## Short task
Copy the entries below verbatim, line for line.

— Begin Given entries —

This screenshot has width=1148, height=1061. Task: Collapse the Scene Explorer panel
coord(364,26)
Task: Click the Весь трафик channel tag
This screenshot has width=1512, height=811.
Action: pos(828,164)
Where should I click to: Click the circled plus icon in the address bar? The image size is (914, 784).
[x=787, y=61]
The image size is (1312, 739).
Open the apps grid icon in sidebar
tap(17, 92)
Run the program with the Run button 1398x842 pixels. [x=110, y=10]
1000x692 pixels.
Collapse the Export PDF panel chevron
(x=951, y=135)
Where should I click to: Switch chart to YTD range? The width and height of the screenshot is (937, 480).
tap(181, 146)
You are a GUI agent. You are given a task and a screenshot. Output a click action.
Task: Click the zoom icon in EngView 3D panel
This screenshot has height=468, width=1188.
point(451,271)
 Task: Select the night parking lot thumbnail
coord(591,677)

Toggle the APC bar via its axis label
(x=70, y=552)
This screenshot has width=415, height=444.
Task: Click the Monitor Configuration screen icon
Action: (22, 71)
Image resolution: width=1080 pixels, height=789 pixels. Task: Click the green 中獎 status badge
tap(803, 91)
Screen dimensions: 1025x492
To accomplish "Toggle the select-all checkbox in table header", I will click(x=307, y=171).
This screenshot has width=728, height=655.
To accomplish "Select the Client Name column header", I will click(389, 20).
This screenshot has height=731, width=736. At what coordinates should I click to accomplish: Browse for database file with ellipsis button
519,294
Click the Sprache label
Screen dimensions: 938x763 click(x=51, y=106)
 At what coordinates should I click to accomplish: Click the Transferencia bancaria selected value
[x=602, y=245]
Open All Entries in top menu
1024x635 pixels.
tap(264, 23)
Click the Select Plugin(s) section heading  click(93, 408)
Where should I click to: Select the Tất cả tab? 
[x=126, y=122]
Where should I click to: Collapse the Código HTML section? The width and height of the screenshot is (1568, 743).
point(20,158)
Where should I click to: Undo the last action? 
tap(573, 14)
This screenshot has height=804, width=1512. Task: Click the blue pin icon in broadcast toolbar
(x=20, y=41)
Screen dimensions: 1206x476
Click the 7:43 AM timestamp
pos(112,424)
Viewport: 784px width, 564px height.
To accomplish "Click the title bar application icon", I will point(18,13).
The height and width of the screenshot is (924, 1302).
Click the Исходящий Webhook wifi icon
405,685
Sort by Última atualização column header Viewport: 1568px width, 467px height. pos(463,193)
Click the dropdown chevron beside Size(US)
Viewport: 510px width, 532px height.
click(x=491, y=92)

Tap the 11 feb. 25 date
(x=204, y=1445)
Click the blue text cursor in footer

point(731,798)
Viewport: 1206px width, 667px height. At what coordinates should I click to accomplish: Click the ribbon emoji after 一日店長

— End Given entries —

## Exercise solution
This screenshot has width=1148, height=1061. Task: Collapse the Scene Explorer panel
coord(364,26)
Task: Click the Весь трафик channel tag
This screenshot has width=1512, height=811.
Action: pos(828,164)
Where should I click to: Click the circled plus icon in the address bar? The image size is (914, 784).
[x=787, y=61]
The image size is (1312, 739).
Open the apps grid icon in sidebar
tap(17, 92)
Run the program with the Run button 1398x842 pixels. [x=110, y=10]
1000x692 pixels.
Collapse the Export PDF panel chevron
(x=951, y=135)
Where should I click to: Switch chart to YTD range? The width and height of the screenshot is (937, 480).
tap(181, 146)
You are a GUI agent. You are given a task and a screenshot. Output a click action.
Task: Click the zoom icon in EngView 3D panel
This screenshot has height=468, width=1188.
point(451,271)
 Task: Select the night parking lot thumbnail
coord(591,677)

Toggle the APC bar via its axis label
(x=70, y=552)
This screenshot has width=415, height=444.
Task: Click the Monitor Configuration screen icon
Action: (22, 71)
Image resolution: width=1080 pixels, height=789 pixels. Task: Click the green 中獎 status badge
tap(803, 91)
Screen dimensions: 1025x492
To accomplish "Toggle the select-all checkbox in table header", I will click(x=307, y=171).
This screenshot has width=728, height=655.
To accomplish "Select the Client Name column header", I will click(389, 20).
This screenshot has height=731, width=736. At what coordinates should I click to accomplish: Browse for database file with ellipsis button
519,294
Click the Sprache label
Screen dimensions: 938x763 click(x=51, y=106)
 At what coordinates should I click to accomplish: Click the Transferencia bancaria selected value
[x=602, y=245]
Open All Entries in top menu
1024x635 pixels.
tap(264, 23)
Click the Select Plugin(s) section heading  click(93, 408)
Where should I click to: Select the Tất cả tab? 
[x=126, y=122]
Where should I click to: Collapse the Código HTML section? The width and height of the screenshot is (1568, 743).
point(20,158)
Where should I click to: Undo the last action? 
tap(573, 14)
This screenshot has height=804, width=1512. Task: Click the blue pin icon in broadcast toolbar
(x=20, y=41)
Screen dimensions: 1206x476
Click the 7:43 AM timestamp
pos(112,424)
Viewport: 784px width, 564px height.
To accomplish "Click the title bar application icon", I will point(18,13).
The height and width of the screenshot is (924, 1302).
Click the Исходящий Webhook wifi icon
405,685
Sort by Última atualização column header Viewport: 1568px width, 467px height. pos(463,193)
Click the dropdown chevron beside Size(US)
Viewport: 510px width, 532px height.
click(x=491, y=92)

Tap the 11 feb. 25 date
(x=204, y=1445)
Click the blue text cursor in footer

point(731,798)
Viewport: 1206px width, 667px height. At what coordinates should I click to accomplish: Click the ribbon emoji after 一日店長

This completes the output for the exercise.